PICS Colloquium: Enabling computationally efficient first-principles kinetic simulations in nanoporous catalysts using machine learning and data science with Brandon Bukowski

Abstract: Machine learning tools have tremendous potential to accelerate computationally complex physics-based simulations. One example is the need to accelerate materials discovery through first-principles Density Functional Theory (DFT) calculations.

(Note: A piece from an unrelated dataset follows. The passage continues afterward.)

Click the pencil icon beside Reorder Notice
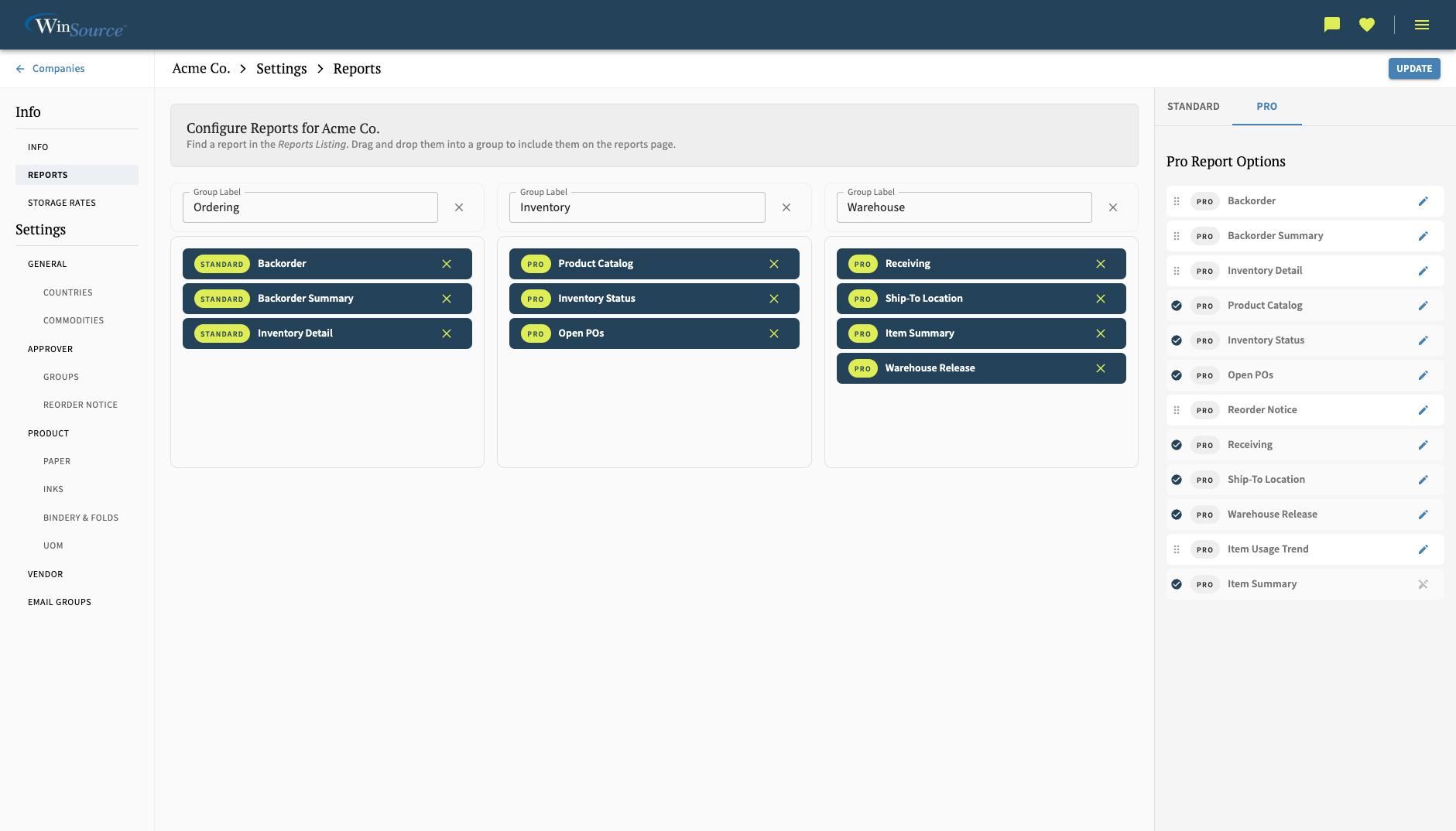Image resolution: width=1456 pixels, height=831 pixels. tap(1423, 410)
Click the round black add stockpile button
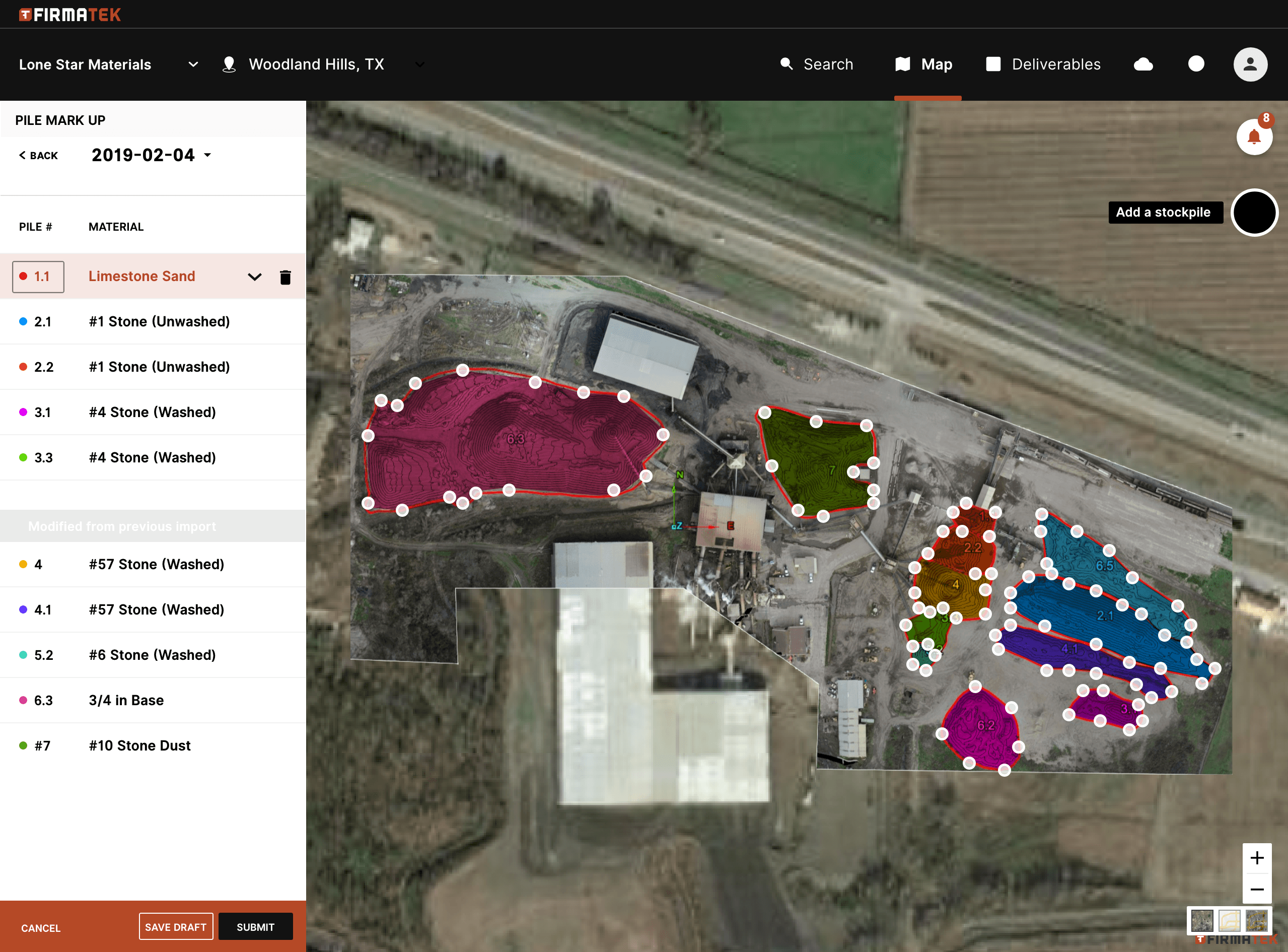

This seminar will encompass how machine learning interatomic potentials accelerate the discovery of crystalline nanoporous solids such as zeolites and metal-organic frameworks (MOFs) that are employed in a wide range of catalytic processes due in part to their tunable micro-environments. Kinetics at intracrystalline sites can be modified by changing pore size, pore architecture, or polarity. These environments impart shape-selectivity that preferentially stabilizes transition states, but the large design space including pore architecture, polarity, and catalytic active site identity preclude comprehensive kinetic studies. DFT describes the electronic states of reactive intermediates and transition states but cannot access the longer length scales necessary to quantify the fluxionality of coadsorbed species or solvents. Classical simulations can accurately simulate these conformational changes but require parameterized values. Machine learning interatomic potentials have emerged as a technique to derive parameterized models from DFT data, and our aim is to adapt these models to predict the entropy and diffusion of reactive intermediates in nanoporous catalysts.

Bio: Brandon Bukowski is an Assistant Professor in the department of Chemical and Biomolecular Engineering and Associate Researcher in the Ralph O’Connor Sustainable Energy Institute at Johns Hopkins University. He holds BS and PhD degrees in Chemical Engineering from Worcester Polytechnic Institute and Purdue University, respectively. At Purdue he was advised by Jeffrey Greeley, received the Faculty Lectureship Award, and was supported in part by a Dick Reitz fellowship from the Center for the Innovative and Strategic Transformation of Alkane Resources NSF ERC. At Purdue, he collaborated with Rajamani Gounder’s group and Fabio Ribeiro’s group to model the kinetics of zeolite and supported nanoparticle catalysts using Density Functional Theory and Molecular Dynamics. He performed post-doctoral research at Northwestern University under the supervision of Randall Snurr studying diffusion in nanoporous materials including zeolites, metal-organic frameworks (MOFs), and porous polymers.

Bukowski started at Johns Hopkins University in July of 2021. He has received a Ralph E. Powe award from Oak Ridge Associated Universities, a Doctoral New Investigator grant from the ACS Petroleum Research Fund, an Amazon Research Award, and a Hopkins Catalyst Award. He is a member of the Catalysis division board of the American Chemical Society and program chair of the Northeast Corridor Zeolite Association.